Par piston et compromission, « notre héros », comme l'appelle l'auteur par hommage à Stendhal, va faire son trou dans le milieu culturel en participant à la création d'un musée de la littérature française, appât à controverses, puis dans la production d'une série TV netflixée, bien loin de ses poésies. La vie devient matériellement confortable, Cyrille goûte au succès, mais son âme étouffe. L'existence est salissante. L'arrivisme qui ne mène à rien.

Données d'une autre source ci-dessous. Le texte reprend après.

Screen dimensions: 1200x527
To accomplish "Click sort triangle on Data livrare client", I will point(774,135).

Dure est la vie des personnages des romans d'apprentissage qui se frottent au monde et se confrontent au déterminisme social. Coups de coeur pour des femmes prises et éprises d'un autre, coups de massue sur la réputation, coups de coude pour se faire une petite place au paradis des lettres, coups tordus au boulot, cou…rage pour ne pas perdre toutes ses illusions. C'est le métier qui rentre.

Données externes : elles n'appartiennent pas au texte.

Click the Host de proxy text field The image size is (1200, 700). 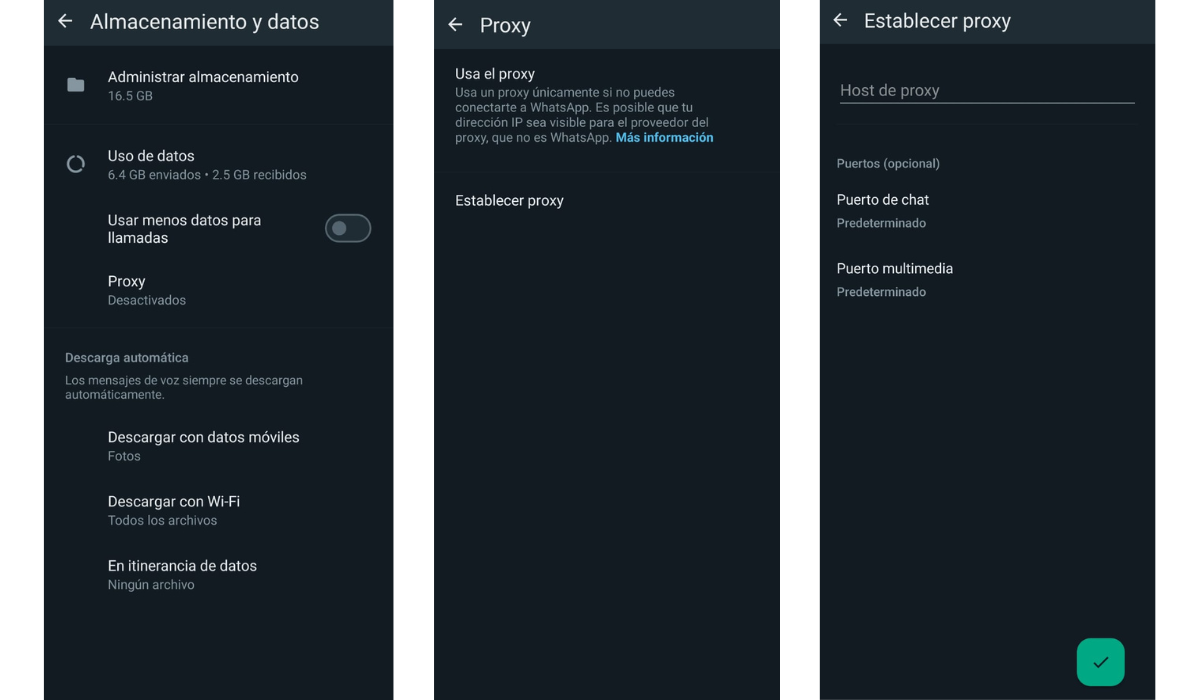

Ils devraient fonder un mouvement, les Julien Sorel, Pip, Lucien de Rubempré, Candide et consorts et se plaindre contre tous ses auteurs qui douchent l'idéal et savonnent l'ambition dans le dos.
Patrice Jean respecte les codes du genre mais comme dans son précédent roman, l'homme surnuméraire, le récit est l'occasion de fissurer les miroirs flatteurs de l'époque. Carglass répare, Patrice Jean brise la glace. Son oeuvre reprend le flambeau de celle de Philippe Muray par la voie romanesque. Il ne porte pas l'universalisme dans son coeur, les cultureux qui cultivent la bien-pensance lui donnent des boutons à vouloir aseptiser le monde, à juger l'histoire ou à la réécrire pour la rendre présentable. Ses personnages se mettent au diapason au rayon pessimisme. Un vieil universitaire, Trézénik, qui coordonne la création du musée joue dans l'histoire le rôle de l'oracle aigri et du vieux pas très sage. L'auteur lui oppose habilement un intellectuel télégénique qui surfe sur les vagues en vogue de la repentance et de la moraline. le fameux « mutin de Panurge » de Muray. Les autres protagonistes, plus ancrés dans le quotidien, permettent de ne pas sombrer dans un simple débat d'idées. L'histoire vit, nous transporte à Naples et dans toutes les couches de la société.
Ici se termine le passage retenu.